Por tudo isto, um dia em que a Rosa esteja doente é um dia que causa transtorno à minha irmã uma vez que, sozinha em Angola com uma bebé, ou tem que a levar para o escritório ou tem que ficar em casa. De qualquer forma, leva-se (digo eu que a mim não me custa nada). Mas é só quando a doença da Rosa se prolonga por dias que começamos, pese o aumento do transtorno, a atentar ao que se passa do lado de lá, com a saúde de alguém que nos dá tanto, e não apenas com o facto de a minha irmã ter que acordar mais cedo para tratar da miúda e levá-la consigo para o trabalho.
Na semana passada a Rosa adoeceu e foi para casa.
[AVISO: a Rosa não vai morrer no final deste texto]
A conjuntivite obrigava a um afastamento da Luísa devido ao perigo de contágio e, admito eu, a própria Rosa não se sentiria bem em ir trabalhar nessas condições.
A minha irmã foi mandando uma ou outra fotografia da miúda no escritório e ontem enviou uma com ela a dormir, dizendo que estava estoirada. Perguntei pela Rosa e ela respondeu que afinal não devia ser uma conjuntivite: já tinha perdido uma vista e encontrava-se naquele momento no hospital para tentar salvar a outra!
O choro de agora nada tem a ver com o da síndrome, tão injustificado parece esse perante a gravidade de uma situação que começou na simples conjuntivite de uma mulher com três filhos sem acesso a cuidados de saúde minimamente decentes num país que, por muito que consideremos irmão, não deixa de estar bem no centro do terceiro mundo. Em Angola, ou se é saudável ou se é rico, segundo a minha irmã. Se alguém como a Rosa tem o azar de a saúde fazer greve, é um azar daqueles. A minha irmã pagou-lhe as consultas e pagará a eventual operação de que necessitará, mas a probabilidade de já ir tarde é grande.
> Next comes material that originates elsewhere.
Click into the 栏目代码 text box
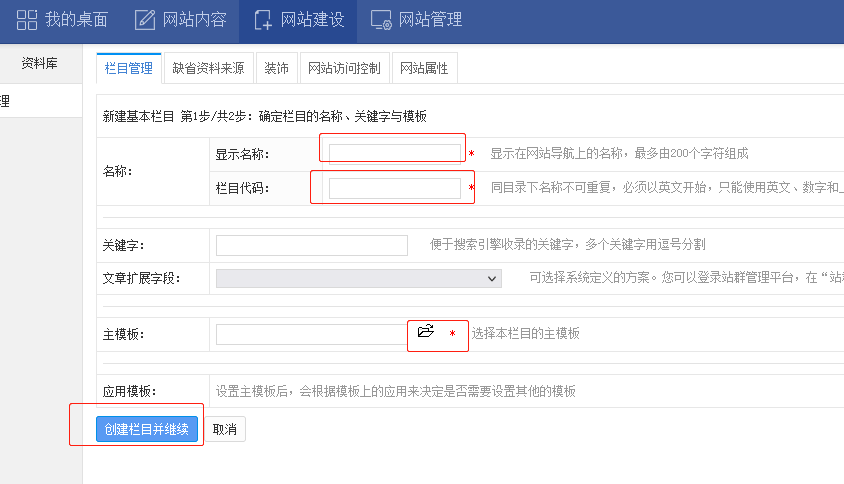 coord(394,188)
Neste momento a Rosa não toma conta da Luísa, mas eu gostava muito que voltasse a cuidar dela. Pela miúda, mas sobretudo pela Rosa. Se uma ama pode, com maior ou menor dificuldade, ser substituída, a saúde de uma Rosa não pode. Uma mudança destas é brutal e tanto mais desconsoladora quanto não a conseguimos dissociar das condições precárias em que as Rosas que tomam conta das nossas crianças vivem. Tivesse ela dinheiro e vivesse num país diferente e provavelmente todo este transtorno (o da Rosa, bem mais limitador do que o da minha irmã) seria evitado.
Ontem, mais tarde, já depois do embate do primeiro anúncio, a minha irmã falou com a Rosa e a médica acredita que ela pode recuperar a visão em ambos os olhos…
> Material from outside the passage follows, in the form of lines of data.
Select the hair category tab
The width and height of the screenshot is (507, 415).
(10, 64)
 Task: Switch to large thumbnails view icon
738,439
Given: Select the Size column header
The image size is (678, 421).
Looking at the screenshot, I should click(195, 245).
Neste momento, o outro aspecto positivo além da esperança na recuperação da Rosa é o facto de, pese a Luísa poder sentir a sua ausência, embora não num grau acentuado, não tem noção, como nós temos, da gravidade da situação em que a ama se encontra. Se a Rosa recuperar, desejo que a miúda venha a saber desta história como um episódio que atravessou a sua infância sem que ela tivesse dado por isso e não como a situação que afastou a Rosa do convívio diário entre ambas.
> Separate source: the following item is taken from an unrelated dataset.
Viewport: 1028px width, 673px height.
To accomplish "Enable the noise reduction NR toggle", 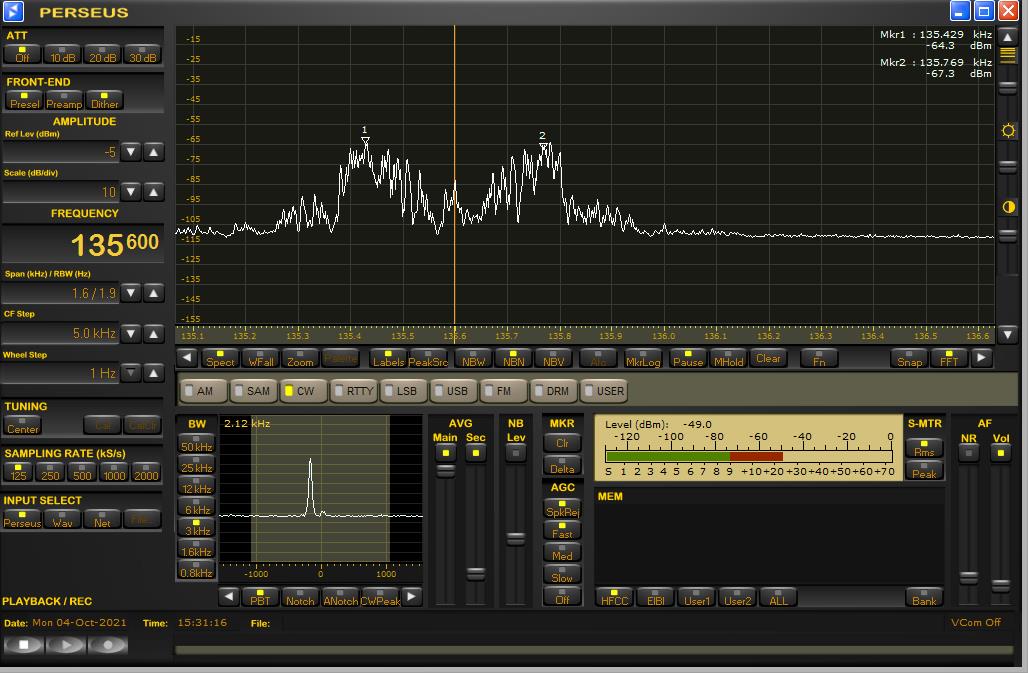I will click(x=968, y=453).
Eu não conheço a Rosa mas quero muito que ela recupere, mesmo que não seja para continuar a acompanhar a Luísa. O que fez até hoje pela minha sobrinha é suficiente para ter a minha gratidão (mesmo que nunca o venha a saber).
As Rosas negras são raras e por isso mesmo, muito difíceis de encontrar. São mais sensíveis do que as demais, daí ser necessário cuidar delas de uma forma especial. Por formarem uma das mais belas obras da Natureza, há que apreciá-las, valorizá-las e sobretudo, preservá-las, junto a nós ou onde quer que elas se sintam bem.

PS (7 de Dezembro): A Rosa está a melhorar e já quase recuperou a visão. Talvez volte para junto da Luísa em Janeiro.